Location: Virus and Prion ResearchTitle: Induction of type I interferons by a novel porcine reproductive and respiratory syndrome virus isolate Author
Submitted to: Virology
Publication Type: Peer Reviewed Journal
Publication Acceptance Date: 5/14/2012
Publication Date: 10/25/2012
Citation: Nan, Y., Wang, R., Shen, M., Faaberg, K.S., Samal, S.K., Zhang, Y.J. 2012. Induction of type I interferons by a novel porcine reproductive and respiratory syndrome virus isolate. Virology. 432(2):261-270. Interpretive Summary: Porcine reproductive and respiratory syndrom virus (PRRSV) is the foremost disease of swine in the United States. In this report, a strain of virus was found to induce type 1 interferons in cells, different from other viral strains identified to date. The identification of this interferon-inducing PRRSV isolate might be beneficial for vaccine development to induce protective immunity against PRRS.
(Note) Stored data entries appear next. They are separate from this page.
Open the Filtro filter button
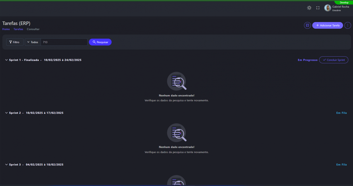This screenshot has width=353, height=186. 15,42
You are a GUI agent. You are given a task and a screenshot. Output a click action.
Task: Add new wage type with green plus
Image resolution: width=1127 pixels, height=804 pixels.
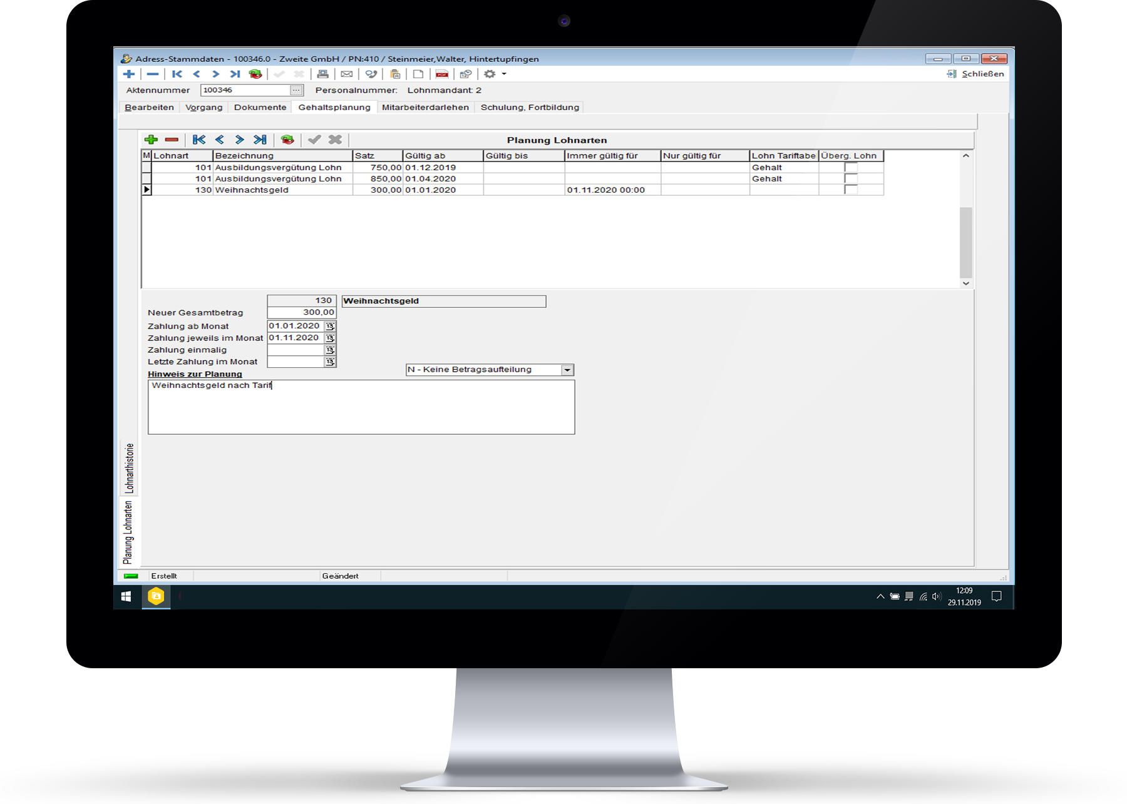pyautogui.click(x=151, y=140)
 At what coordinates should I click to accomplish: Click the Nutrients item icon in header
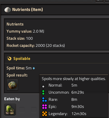pos(8,10)
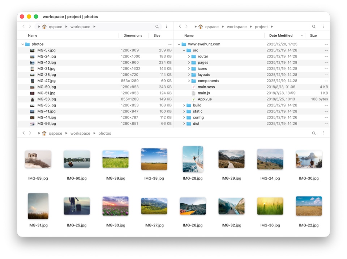
Task: Expand the components folder
Action: click(189, 81)
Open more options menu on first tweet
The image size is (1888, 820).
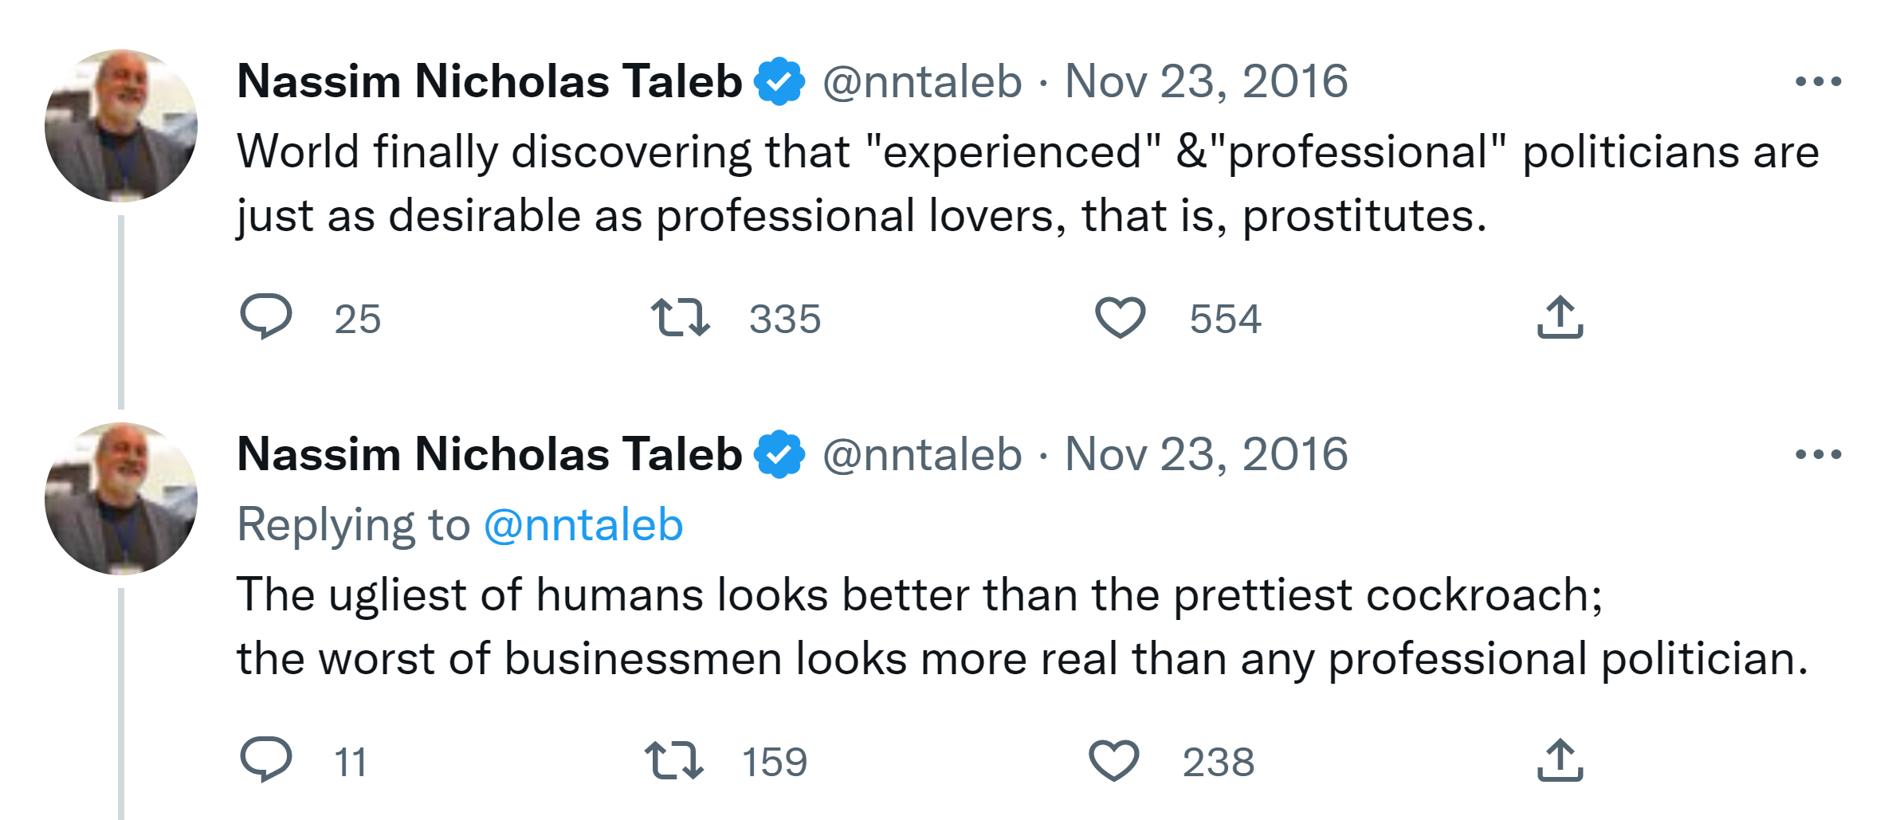tap(1818, 81)
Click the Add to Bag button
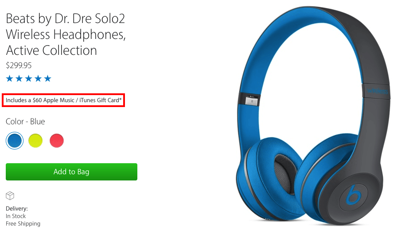This screenshot has height=230, width=393. (71, 172)
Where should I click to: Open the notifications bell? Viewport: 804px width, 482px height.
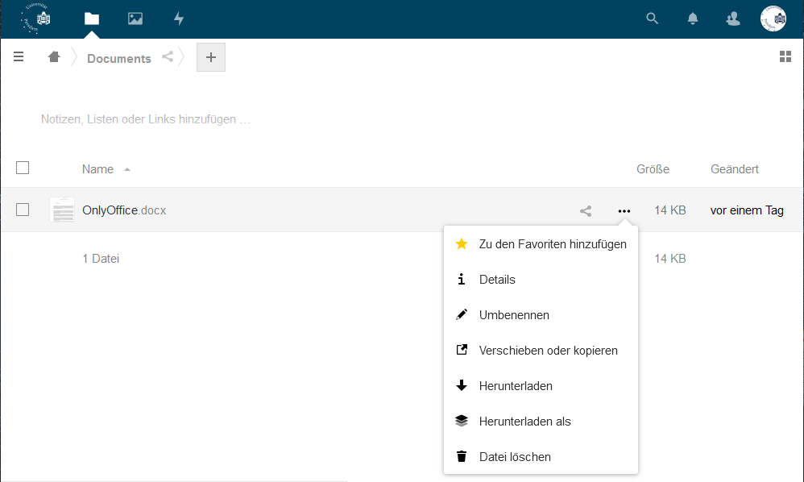tap(693, 19)
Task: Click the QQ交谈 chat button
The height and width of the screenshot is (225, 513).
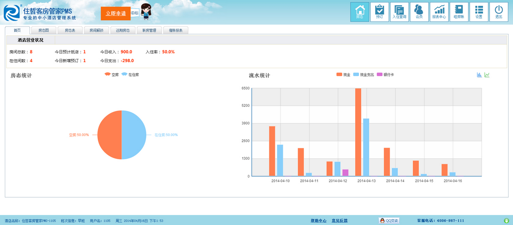Action: pyautogui.click(x=389, y=221)
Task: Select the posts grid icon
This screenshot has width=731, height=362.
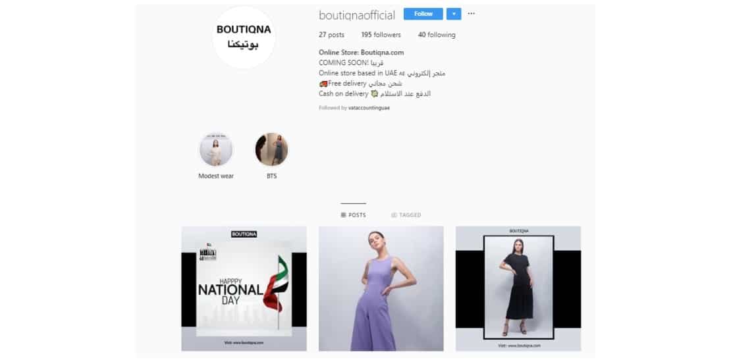Action: point(344,215)
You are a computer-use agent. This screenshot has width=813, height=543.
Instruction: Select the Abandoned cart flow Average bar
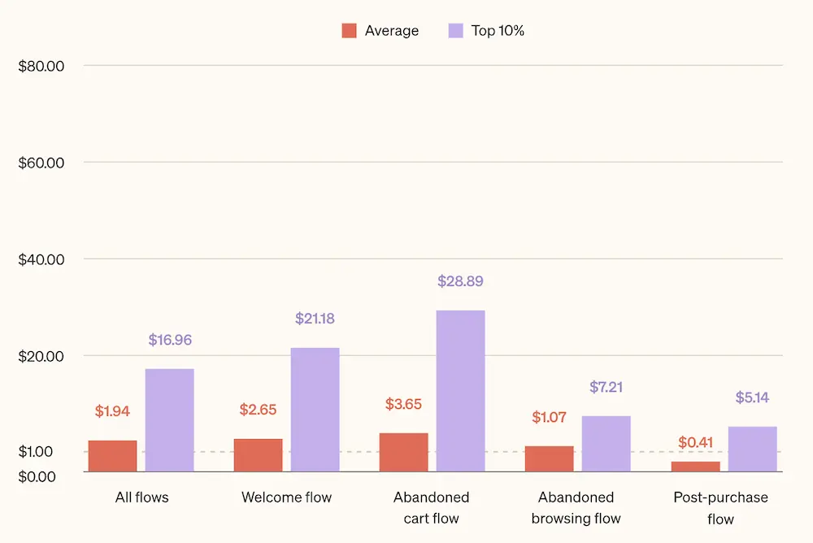[403, 452]
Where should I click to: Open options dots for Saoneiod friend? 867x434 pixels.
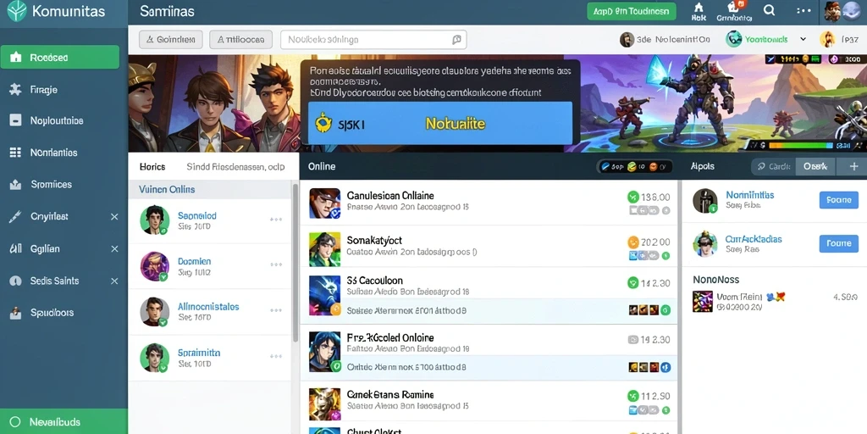point(276,220)
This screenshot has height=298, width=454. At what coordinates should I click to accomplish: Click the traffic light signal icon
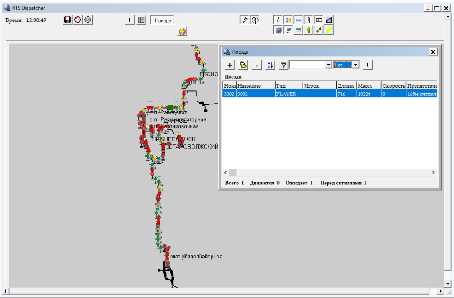[x=309, y=20]
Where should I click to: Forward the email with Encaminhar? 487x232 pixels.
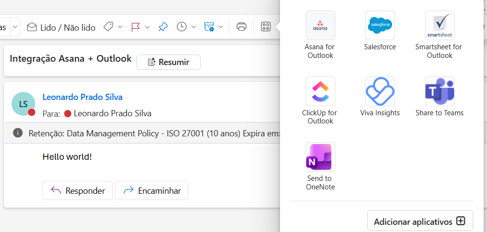(x=152, y=190)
Technical Abstract: Porcine reproductive and respiratory syndrome virus (PRRSV) inhibits synthesis of type I interferons (IFNs) in infected pigs and in cultured cells. Here we report that one PRRSV mutant A2MC2 induces type I IFNs in cultured cells and has no effect on IFN downstream signaling. The mutant isolate was propagated in a monkey kidney-derived cell line, MARC-145. Pre-treatment of Vero cells with culture supernatant from A2MC2-infected MARC-145 cells led to inhibition of LaSota Newcastle disease virus (NDV), an IFN-sensitive virus. The A2MC2 strain was confirmed to be Type 2 PRRSV by Western blotting with pig convalescent antiserum and by an inhibition assay with a PRRSV-specific antisense morpholino oligomer. A2MC2 replication in MARC-145 cells resulted in elevation of the transcripts of IFN-stimulated genes, ISG15 and ISG56, and the proteins of the signal transducer and activator of transcription (STAT) 2 and p56. A2MC2 infection of primary porcine pulmonary alveolar macrophages (PAMs) also led to elevation of STAT2 and p56, but little cytopathic effect. Furthermore, IFN signaling in either A2MC2-infected MARC-145 or PAM cells was not affected as no detectable decrease in the expression of the IFN-inducible genes was discovered in the cells that were treated with an external IFN-a, while other PRRSV strains, such as VR-2385, inhibit the expression of these genes. Sequencing analysis indicates that A2MC2 is closely related to VR-2332 and Ingelvac PRRS MLV. The identification of this IFN-inducing PRRSV isolate might be beneficial for vaccine development to induce protective immunity against PRRS.